►
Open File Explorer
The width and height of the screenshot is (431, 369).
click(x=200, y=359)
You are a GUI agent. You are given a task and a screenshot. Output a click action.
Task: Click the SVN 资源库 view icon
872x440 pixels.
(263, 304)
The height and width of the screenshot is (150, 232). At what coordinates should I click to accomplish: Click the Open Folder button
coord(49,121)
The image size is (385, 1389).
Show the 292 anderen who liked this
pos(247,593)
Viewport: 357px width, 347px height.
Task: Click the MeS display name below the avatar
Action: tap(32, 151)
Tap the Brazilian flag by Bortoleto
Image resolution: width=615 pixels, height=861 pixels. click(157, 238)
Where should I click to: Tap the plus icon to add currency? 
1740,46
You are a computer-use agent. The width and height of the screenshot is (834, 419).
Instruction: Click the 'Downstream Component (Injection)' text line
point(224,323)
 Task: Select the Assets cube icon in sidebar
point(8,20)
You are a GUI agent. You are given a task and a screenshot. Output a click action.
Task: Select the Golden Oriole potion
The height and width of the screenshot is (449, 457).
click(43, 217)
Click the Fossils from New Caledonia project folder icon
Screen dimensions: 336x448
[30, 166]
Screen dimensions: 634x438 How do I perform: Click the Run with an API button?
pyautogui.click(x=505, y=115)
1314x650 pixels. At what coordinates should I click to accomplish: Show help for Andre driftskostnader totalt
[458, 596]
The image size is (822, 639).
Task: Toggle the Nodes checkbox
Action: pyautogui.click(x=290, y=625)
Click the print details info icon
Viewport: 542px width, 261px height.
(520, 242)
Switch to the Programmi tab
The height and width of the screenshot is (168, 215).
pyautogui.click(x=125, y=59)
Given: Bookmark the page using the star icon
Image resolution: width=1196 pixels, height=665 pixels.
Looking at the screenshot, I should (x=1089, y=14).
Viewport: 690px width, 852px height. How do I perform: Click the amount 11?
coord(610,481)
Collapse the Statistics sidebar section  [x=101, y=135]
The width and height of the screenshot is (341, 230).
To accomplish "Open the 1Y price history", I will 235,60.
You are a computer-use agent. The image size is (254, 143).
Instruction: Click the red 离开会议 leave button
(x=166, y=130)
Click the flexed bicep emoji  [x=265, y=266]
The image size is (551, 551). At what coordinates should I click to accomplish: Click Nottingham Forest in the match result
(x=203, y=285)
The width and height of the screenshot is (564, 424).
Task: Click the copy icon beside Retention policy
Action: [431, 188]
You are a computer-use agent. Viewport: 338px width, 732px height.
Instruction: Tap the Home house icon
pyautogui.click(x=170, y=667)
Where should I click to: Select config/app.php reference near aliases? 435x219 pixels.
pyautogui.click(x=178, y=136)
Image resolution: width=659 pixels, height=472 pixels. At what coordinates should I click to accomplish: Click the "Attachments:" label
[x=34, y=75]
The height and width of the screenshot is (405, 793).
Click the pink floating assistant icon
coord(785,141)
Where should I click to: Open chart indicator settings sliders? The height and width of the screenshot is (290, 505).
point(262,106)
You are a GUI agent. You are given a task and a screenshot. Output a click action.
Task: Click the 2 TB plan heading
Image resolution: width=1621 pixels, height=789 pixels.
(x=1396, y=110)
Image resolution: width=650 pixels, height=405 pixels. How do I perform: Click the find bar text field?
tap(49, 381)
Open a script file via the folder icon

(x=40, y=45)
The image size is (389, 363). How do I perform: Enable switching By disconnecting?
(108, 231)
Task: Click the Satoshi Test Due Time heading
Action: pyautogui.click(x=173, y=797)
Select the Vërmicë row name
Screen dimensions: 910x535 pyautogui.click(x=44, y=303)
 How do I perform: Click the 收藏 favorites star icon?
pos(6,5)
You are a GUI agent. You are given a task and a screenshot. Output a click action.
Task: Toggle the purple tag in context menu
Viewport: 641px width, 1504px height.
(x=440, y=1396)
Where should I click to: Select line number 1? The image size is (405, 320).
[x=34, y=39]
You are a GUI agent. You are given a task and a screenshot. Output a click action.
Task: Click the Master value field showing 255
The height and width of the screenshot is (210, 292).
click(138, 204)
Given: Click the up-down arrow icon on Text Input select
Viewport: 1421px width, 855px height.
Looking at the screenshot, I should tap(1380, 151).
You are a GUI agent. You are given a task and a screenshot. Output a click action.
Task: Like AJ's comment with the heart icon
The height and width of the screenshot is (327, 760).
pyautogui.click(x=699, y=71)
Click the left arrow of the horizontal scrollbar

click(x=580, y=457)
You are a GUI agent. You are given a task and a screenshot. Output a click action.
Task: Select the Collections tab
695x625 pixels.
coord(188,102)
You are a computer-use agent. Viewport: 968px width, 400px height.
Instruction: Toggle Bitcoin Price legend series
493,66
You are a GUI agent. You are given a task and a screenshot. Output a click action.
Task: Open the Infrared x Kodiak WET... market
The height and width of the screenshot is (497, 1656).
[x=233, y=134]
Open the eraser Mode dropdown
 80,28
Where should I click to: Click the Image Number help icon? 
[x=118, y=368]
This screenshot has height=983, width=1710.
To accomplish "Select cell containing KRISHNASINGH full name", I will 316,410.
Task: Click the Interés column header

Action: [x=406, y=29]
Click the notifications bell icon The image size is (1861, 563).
◄
Give back the complete data exactly as supplied.

Open File Explorer
The width and height of the screenshot is (431, 369).
click(x=200, y=359)
You are a GUI agent. You are given a task and a screenshot. Output a click action.
Task: Click the SVN 资源库 view icon
872x440 pixels.
(263, 304)
The height and width of the screenshot is (150, 232). At what coordinates should I click to accomplish: Click the Open Folder button
coord(49,121)
The image size is (385, 1389).
Show the 292 anderen who liked this
pos(247,593)
Viewport: 357px width, 347px height.
Task: Click the MeS display name below the avatar
Action: tap(32, 151)
Tap the Brazilian flag by Bortoleto
Image resolution: width=615 pixels, height=861 pixels. click(157, 238)
Where should I click to: Tap the plus icon to add currency? 
1740,46
You are a computer-use agent. The width and height of the screenshot is (834, 419).
Instruction: Click the 'Downstream Component (Injection)' text line
point(224,323)
 Task: Select the Assets cube icon in sidebar
point(8,20)
You are a GUI agent. You are given a task and a screenshot. Output a click action.
Task: Select the Golden Oriole potion
The height and width of the screenshot is (449, 457).
click(43, 217)
Click the Fossils from New Caledonia project folder icon
Screen dimensions: 336x448
[30, 166]
Screen dimensions: 634x438 How do I perform: Click the Run with an API button?
pyautogui.click(x=505, y=115)
1314x650 pixels. At what coordinates should I click to accomplish: Show help for Andre driftskostnader totalt
[458, 596]
The image size is (822, 639).
Task: Toggle the Nodes checkbox
Action: pyautogui.click(x=290, y=625)
Click the print details info icon
Viewport: 542px width, 261px height.
(520, 242)
Switch to the Programmi tab
The height and width of the screenshot is (168, 215).
pyautogui.click(x=125, y=59)
Given: Bookmark the page using the star icon
Image resolution: width=1196 pixels, height=665 pixels.
Looking at the screenshot, I should (x=1089, y=14).
Viewport: 690px width, 852px height. How do I perform: Click the amount 11?
coord(610,481)
Collapse the Statistics sidebar section  [x=101, y=135]
The width and height of the screenshot is (341, 230).
To accomplish "Open the 1Y price history", I will 235,60.
You are a computer-use agent. The image size is (254, 143).
Instruction: Click the red 离开会议 leave button
(x=166, y=130)
Click the flexed bicep emoji  [x=265, y=266]
The image size is (551, 551). At what coordinates should I click to accomplish: Click Nottingham Forest in the match result
(x=203, y=285)
The width and height of the screenshot is (564, 424).
Task: Click the copy icon beside Retention policy
Action: [431, 188]
You are a computer-use agent. Viewport: 338px width, 732px height.
Instruction: Tap the Home house icon
pyautogui.click(x=170, y=667)
Where should I click to: Select config/app.php reference near aliases? 435x219 pixels.
pyautogui.click(x=178, y=136)
Image resolution: width=659 pixels, height=472 pixels. At what coordinates should I click to accomplish: Click the "Attachments:" label
[x=34, y=75]
The height and width of the screenshot is (405, 793).
Click the pink floating assistant icon
coord(785,141)
Where should I click to: Open chart indicator settings sliders? The height and width of the screenshot is (290, 505).
point(262,106)
You are a GUI agent. You are given a task and a screenshot. Output a click action.
Task: Click the 2 TB plan heading
Image resolution: width=1621 pixels, height=789 pixels.
(x=1396, y=110)
Image resolution: width=650 pixels, height=405 pixels. How do I perform: Click the find bar text field?
tap(49, 381)
Open a script file via the folder icon

(x=40, y=45)
The image size is (389, 363). How do I perform: Enable switching By disconnecting?
(108, 231)
Task: Click the Satoshi Test Due Time heading
Action: pyautogui.click(x=173, y=797)
Select the Vërmicë row name
Screen dimensions: 910x535 pyautogui.click(x=44, y=303)
 How do I perform: Click the 收藏 favorites star icon?
pos(6,5)
You are a GUI agent. You are given a task and a screenshot. Output a click action.
Task: Toggle the purple tag in context menu
Viewport: 641px width, 1504px height.
(x=440, y=1396)
Where should I click to: Select line number 1? The image size is (405, 320).
[x=34, y=39]
You are a GUI agent. You are given a task and a screenshot. Output a click action.
Task: Click the Master value field showing 255
The height and width of the screenshot is (210, 292).
click(138, 204)
Given: Click the up-down arrow icon on Text Input select
Viewport: 1421px width, 855px height.
Looking at the screenshot, I should tap(1380, 151).
You are a GUI agent. You are given a task and a screenshot. Output a click action.
Task: Like AJ's comment with the heart icon
The height and width of the screenshot is (327, 760).
pyautogui.click(x=699, y=71)
Click the left arrow of the horizontal scrollbar

click(x=580, y=457)
You are a GUI agent. You are given a task and a screenshot. Output a click action.
Task: Select the Collections tab
695x625 pixels.
coord(188,102)
You are a computer-use agent. Viewport: 968px width, 400px height.
Instruction: Toggle Bitcoin Price legend series
493,66
You are a GUI agent. You are given a task and a screenshot. Output a click action.
Task: Open the Infrared x Kodiak WET... market
The height and width of the screenshot is (497, 1656).
[x=233, y=134]
Open the eraser Mode dropdown
 80,28
Where should I click to: Click the Image Number help icon? 
[x=118, y=368]
This screenshot has height=983, width=1710.
To accomplish "Select cell containing KRISHNASINGH full name", I will 316,410.
Task: Click the Interés column header

Action: [x=406, y=29]
Click the notifications bell icon The image size is (1861, 563).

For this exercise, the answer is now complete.